Seine Lippen ziehen sich zu einer feinen Linie zusammen. „Ich hasse dieses Wetter.“ „Du siehst auch ganz blass aus“, Valeria setzt sich auf. Ihr Kleid rutscht dabei ein wenig runter und entblößt ihre porzellanfarbene Schulter, „trink mal wieder.“
Er leckt sich über die Zähne: „Ja, ich müsste wirklich mal wieder.“ Die Flagge mit dem Familienwappen hängt schon seit Jahren auf Halbmast. Nach langen, verzweifelten, doch ergebnislosen Versuchen dem Abhilfe zu schaffen, hatte sich Edgar in sein Schicksal ergeben. Seine Flüge wurden kürzer und leidenschaftsloser und am Ende hörte er ganz auf die Burg zu verlassen.
Die Vorhänge, sie sind so weich.
In diesem Augenblick fühlt sich der Butler auf einmal so jung wie noch nie. Es ist, als laufe er die Treppe zum ersten Mal hinunter.
„Ich hab ja sooooo gut geschlafen“, sagt die Baronesse und streckt sich, sichtlich entspannt.

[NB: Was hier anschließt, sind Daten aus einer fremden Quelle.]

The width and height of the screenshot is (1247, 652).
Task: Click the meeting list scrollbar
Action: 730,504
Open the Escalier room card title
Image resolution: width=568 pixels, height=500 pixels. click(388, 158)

„Ist ja auch fast schon Mitternacht. War wohl spät gestern, Schwesterherz?“ „Schon möglich. Im Gegensatz zu dir führe ich nämlich ein Leben.“ Sie beugt sich vor und das goldene Zeichen über ihrem Dekolltée baumelt hin und her.
„Ich könnte glatt zwei Stufen auf einmal nehmen“, denkt er und – von seiner eigenen Spitzbübischkeit überrascht- tut es auch. „Ha, sogar drei!“
„Der Regen wird auch nicht weniger, er scheint einfach nur kurz Luft zu holen…“ Valeria überlegt, blinzelt, „Du langweilst mich, Edgar. Die Welt ist nicht geschaffen worden, nur um dir das Leben schwer zu machen.“ „Das verzögerte Sterben, meinst du wohl.“ Zieh sie zu, zieh sie bloß zu.

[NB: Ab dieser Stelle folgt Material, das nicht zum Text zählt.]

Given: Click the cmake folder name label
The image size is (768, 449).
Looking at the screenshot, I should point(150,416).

„Ich weiß gar nicht, was ich hatte. Es ist hier gar nicht so feucht.“ Besonders die Stufen scheinen gerade trocken und sicher zu sein, wie …nun ja… etwas, was sehr sicher und trocken ist.
„Was wäre, Schwesterherz, wenn ich eines Tages Appetit auf dich bekäme?“ Dunkelviolett wäre heute gut für die Fingernägel. „Du würdest in mir keinen Tropfen von dem finden, was du suchst. Ich bin wie du, vergiss das nicht.“ Die Brust des Grafen hebt und senkt sich erregt. Er tritt auf sie zu. Die Regenwolken lassen einen kleinen Spalt Mond zwischen sich dringen. „Fass mich nicht an!“ Seine Fingernägel werden länger. Ein Blitz, zu früh, kein Problem. Ihre auch. Ein Blitz, diesmal richtig, und die Erinnerung ist wieder da. Der Mob, der Mob und Vater und Fackeln und der Zug auf das Schloss. Nein, nein, tut das nicht, ihr versteht es nicht. Und Pflöcke und Silber und Papa in die Vorhänge gewickelt. Am Fuße der Treppe. Und Schluss. Edgar beruhigt sich.

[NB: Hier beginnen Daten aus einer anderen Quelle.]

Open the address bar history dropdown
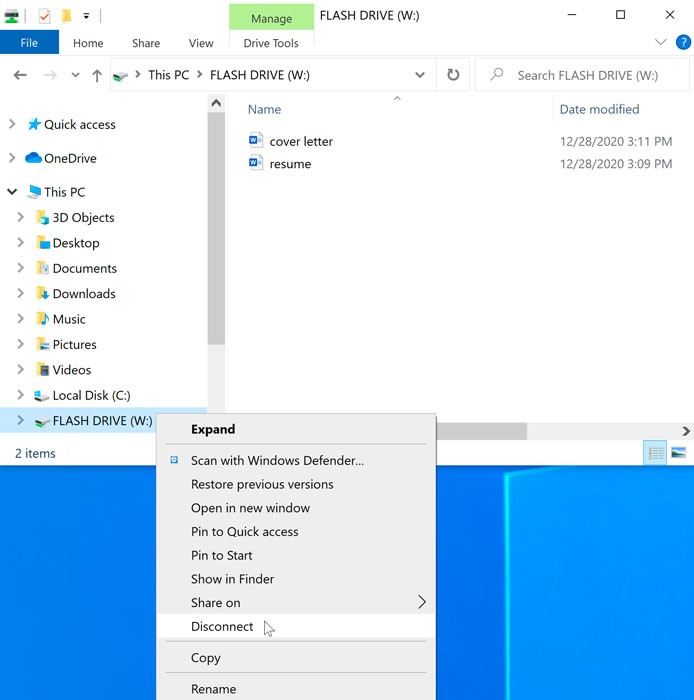The image size is (694, 700). [420, 75]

„Ich nehme den `12er. Und die letzten Stufen zur Treppe kann ich überspringen!“, und springt los mit einer Motorik die man dem alten Mann nicht zutrauen würde.
„Ist es jetzt nicht sowieso Zeit für, du weißt schon … das Opfer?“, fragt Valeria und streicht sich über das lange, tiefschwarze Haar.
Zu Recht.
Der alternde Graf verdeckt die Fenster. Er atmet in ruhigen, beherrschten Zügen.